It has some other options to do things like delete duplicate files automatically.  But, that terrifies me.  So, I don’t use that feature.  The result after it cranks away for quite a while is a file called results.txt with everything you need to know to go wastehunting.  Unfortunately, the output format is a bit obscure if you just want to know what will free up the most space easiest:

# Automatically generated
 # duptype id depth size device inode priority name
 DUPTYPE_FIRST_OCCURRENCE 58483 3 1 2082 1710946 1 /home/will/Downloads/pattern-2.6/Pattern.egg-info/not-zip-safe
 DUPTYPE_WITHIN_SAME_TREE -58483 3 1 2082 1710957 1 /home/will/Downloads/pattern-2.6/Pattern.egg-info/dependency_links.txt

It doesn’t directly give you the count of a given file, or the total waste for a given file.  It just gives you a file ID for each file, and the size of each copy.  You have to count,multiply, and sort by yourself to understand where your worst offenders are.  So, I wrote a little python script to process that file and save me counting file ID’s on my fingers.  It’s not anything fancy, but it looks like this:

will@will-desktop:~$ python Documents/rdproc.py /storage/test/results.txt
(4618027008, 1539342336, 3, '/mnt/Quantum2/vidprod/libby/TableRead/2013.09.17/PRIVATE/AVCHD/BDMV/STREAM/00000.MTS', 152486)
(4633560010, 2316780005, 2, '/mnt/Quantum2/vidprod/mdwm/WholeDriveBackup/Caitlin/MDWM/Transcoded', 162706)
(4927753612, 2463876806, 2, '/mnt/Quantum2/vidprod/mdwm/WholeDriveBackup/Caitlin/MDWM/Transcoded', 162593)
(5807821978, 2903910989, 2, '/mnt/Quantum2/vidprod/mdwm/WholeDriveBackup/MDWM', 160710)
(7562474188, 3781237094, 2, '/mnt/Quantum2/vidprod/mdwm/WholeDriveBackup/Caitlin/MDWM/Transcoded', 162601)

The order of output is explained at the github link.  But, it lets me easily see that my biggest waste comes from having a bunch of footage from My Dinner With Megatron, as well as a backup of a Whole Drive that was used during production.  Hence, 2 copies of a bunch of that stuff that I can merge back down quite easily.  I also have no fewer than 3 copies of a Table Read that I shot for a friend quite a while ago because I never cleared that memory card, and wound up re-importing it a few extra times after I shot more stuff on it.  As you can see, having everything sorted and summed makes it a lot easier to understand than if you were to try and use the results.txt file yourself.  So, feel free to use the python script I wrote.  It’s not complicated or fancy, but I figure it may be useful enough to save somebody from having to reinvent it for themselves.  Let me know if you find it useful.

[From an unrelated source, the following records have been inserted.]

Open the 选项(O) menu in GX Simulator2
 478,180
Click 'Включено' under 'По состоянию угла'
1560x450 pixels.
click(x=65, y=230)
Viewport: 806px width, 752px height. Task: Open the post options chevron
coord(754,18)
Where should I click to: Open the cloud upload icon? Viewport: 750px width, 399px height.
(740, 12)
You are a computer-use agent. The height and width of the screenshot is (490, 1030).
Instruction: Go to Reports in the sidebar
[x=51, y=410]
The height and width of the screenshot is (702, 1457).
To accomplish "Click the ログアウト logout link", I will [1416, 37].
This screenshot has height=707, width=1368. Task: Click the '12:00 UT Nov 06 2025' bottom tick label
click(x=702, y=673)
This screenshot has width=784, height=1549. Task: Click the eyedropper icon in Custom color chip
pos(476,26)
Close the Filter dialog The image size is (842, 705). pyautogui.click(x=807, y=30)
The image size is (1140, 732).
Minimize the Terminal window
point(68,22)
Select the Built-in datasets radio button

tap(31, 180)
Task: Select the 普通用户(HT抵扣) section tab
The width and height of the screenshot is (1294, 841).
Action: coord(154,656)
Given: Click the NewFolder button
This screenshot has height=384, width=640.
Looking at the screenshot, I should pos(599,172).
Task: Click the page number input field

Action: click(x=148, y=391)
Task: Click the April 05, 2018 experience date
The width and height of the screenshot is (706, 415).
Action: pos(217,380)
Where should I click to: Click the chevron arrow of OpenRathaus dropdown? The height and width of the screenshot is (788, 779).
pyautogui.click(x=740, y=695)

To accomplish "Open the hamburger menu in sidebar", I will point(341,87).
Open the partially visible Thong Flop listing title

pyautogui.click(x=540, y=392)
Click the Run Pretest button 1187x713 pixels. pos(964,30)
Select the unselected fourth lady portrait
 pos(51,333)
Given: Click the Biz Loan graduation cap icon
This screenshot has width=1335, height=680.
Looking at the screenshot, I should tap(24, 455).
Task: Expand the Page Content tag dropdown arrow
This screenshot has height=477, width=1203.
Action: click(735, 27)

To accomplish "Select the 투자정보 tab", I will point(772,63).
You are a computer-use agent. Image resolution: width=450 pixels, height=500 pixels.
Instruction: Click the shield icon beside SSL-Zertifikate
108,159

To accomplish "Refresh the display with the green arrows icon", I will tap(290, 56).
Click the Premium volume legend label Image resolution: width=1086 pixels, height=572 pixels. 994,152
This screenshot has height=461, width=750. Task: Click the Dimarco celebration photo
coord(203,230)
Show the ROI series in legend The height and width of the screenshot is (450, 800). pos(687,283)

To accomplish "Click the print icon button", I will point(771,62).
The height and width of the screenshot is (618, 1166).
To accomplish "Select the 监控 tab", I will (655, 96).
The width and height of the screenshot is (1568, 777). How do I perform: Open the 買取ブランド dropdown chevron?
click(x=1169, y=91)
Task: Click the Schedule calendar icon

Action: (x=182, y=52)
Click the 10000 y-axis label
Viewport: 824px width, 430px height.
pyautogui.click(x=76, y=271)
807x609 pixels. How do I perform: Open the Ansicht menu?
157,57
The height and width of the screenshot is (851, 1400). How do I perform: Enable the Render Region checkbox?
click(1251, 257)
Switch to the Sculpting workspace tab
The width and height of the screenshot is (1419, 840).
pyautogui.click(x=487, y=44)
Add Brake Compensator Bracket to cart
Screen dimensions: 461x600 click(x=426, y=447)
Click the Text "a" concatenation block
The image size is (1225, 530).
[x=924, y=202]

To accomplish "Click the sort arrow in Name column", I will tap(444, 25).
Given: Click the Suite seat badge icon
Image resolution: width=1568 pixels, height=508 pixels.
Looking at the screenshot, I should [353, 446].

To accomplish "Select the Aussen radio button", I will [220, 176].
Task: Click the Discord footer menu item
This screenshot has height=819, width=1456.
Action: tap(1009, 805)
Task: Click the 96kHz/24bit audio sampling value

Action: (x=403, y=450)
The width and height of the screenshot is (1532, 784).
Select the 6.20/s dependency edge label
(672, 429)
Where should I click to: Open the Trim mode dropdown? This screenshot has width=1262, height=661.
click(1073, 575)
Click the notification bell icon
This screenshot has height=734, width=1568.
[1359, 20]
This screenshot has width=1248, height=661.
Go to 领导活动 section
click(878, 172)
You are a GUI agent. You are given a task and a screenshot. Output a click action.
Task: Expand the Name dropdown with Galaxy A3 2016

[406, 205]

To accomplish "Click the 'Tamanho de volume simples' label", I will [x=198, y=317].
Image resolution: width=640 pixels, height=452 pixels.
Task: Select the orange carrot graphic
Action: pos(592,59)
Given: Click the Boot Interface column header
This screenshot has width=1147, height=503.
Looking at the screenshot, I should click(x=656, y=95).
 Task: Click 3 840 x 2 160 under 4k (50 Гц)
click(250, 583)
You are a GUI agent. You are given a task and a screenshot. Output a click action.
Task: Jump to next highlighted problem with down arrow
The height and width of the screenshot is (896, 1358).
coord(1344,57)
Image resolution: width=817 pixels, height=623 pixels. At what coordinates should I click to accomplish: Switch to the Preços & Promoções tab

FFMPEG API. The Agony and the Adequacy.

The FFMPEG API is one of those things that I love to hate.  On one hand, it always seems to be the best tool for the job whenever I write video code.  It’s portable, and integrates relatively easily into any application without needing to use a special framework.  And it has existed long enough that I can reasonably expect it to still be there when i am making version 2 of my project.  It also supports basically every format I need to deal with.  Thats more than I can say about QuickTime[-X].  (Not portable to Linux.  QuickTime-X is Mac/iOS only.  Requires dealing with Carbon/Cocoa API’s.  Hard to use in a command line app.  Etc.)  Or Windows Media.  (Obviously Windows only.  Is is DirectShow or Windows Media Framework now?  Oh yeah, also surprisingly difficult to integrate into a command line app.)  Or G-Streamer.  (More portable than WinMedia stuff, sure.  But still a lot of baggage to add to a port, and keeping consistent format support between platforms is essentially impossible.  And my app isn’t meant too be a “G-Streamer client.”  It’s an app that I want to get video into.  So, just give me the damn pixels already.  I’ll worry about displaying them, thank you very much.)  Or QtMultimedia.  (In practice, I am using Qt, and it is fairly portable, but I still just want the damn pixels.  And I’ll need to encode at some point.)

Most of these API’s suffer from the fascinating delusion that people just want to write simple video players.  Who the hell actually wants to do that?  Why is it such a well supported use case given that most users already have a video player installed.  It makes a neat party trick to do your own, but I’m not sure what I get out of writing another vlc/mplayer/totem/mediaPlayer/QuickTimePlayer given that I already have one.  I wonder who these legions of develops are who look at VLC and think, “I’m gonna basically do that, except probably worse and less mature.”  Every developer I ever talked to about using a video API was also doing something “interesting.”  They needed the pixels more than they needed a a 20 line demo of making a video player in python.  They needed easier encoding much more than they needed trivialised presentation.  And they needed good documentation.

So, FFMPEG stays the king of a motley crew of video API’s that aren’t that great.  But I keep running into things like the fact that they keep gradually evolving the API in place and keeping most of the cruft but making it so the random example code I fount on the net won’t actually compile anymore.  The API cleanups are never quite sweeping enough to elevate the API to “nice,” but just enough to make a lot of extra work out of figuring out what tutorials and samples are actually valid when starting a project.  Which wouldn’t be so bad if the main project documentation was first-rate.

Fore example:  http://ffmpeg.org/doxygen/trunk/group__lavc__encoding.html#gaa2dc9e9ea2567ebb2801a08153c7306b from the documentation for “avcodec_encode_video2.”  Now, first off there is the fact that in their API redesigns, in order to preserve some sense of backwards compatibility, since they mutate in place rather than just having a “version 2” of the API itself, they have version numbers on individual functions.  This function replaced the older avcodec_encode_video after it was deprecated.  I suppose it is practical, and it does server a purpose, but nothing else I depend on works this way.  As a matter of personal opinion, I really don’t like it.  But my actual complaint with the docs here is the explanation of the return value.

“0 on success, negative error code on failure”  Okay, so I can know if it worked, but that negative error code doesn’t actually seem to be documented anywhere.  And given the state of the docs and examples, I am pretty much guaranteed to do something that causes an error.  Unfortunately, I won’t get any kind of a hint about what exactly I did wrong.  The documentation, such as it is, is pretty much all just autogenerated Doxygen HTML pages presenting a slightly prettier view of exactly what is in the headers if I just read the headers directly without any documentation at all.  And that’s where I go bonkers.

I will hopefully be able to talk more about the app that I am writing that uses FFMPEG quite soon.  It’s an interesting project.  I’ve learned a lot about a lot of things, and it has some interesting features.  It’s part of the post production pipeline for a project that will be shooting in January that will hopefully turn out quite fun.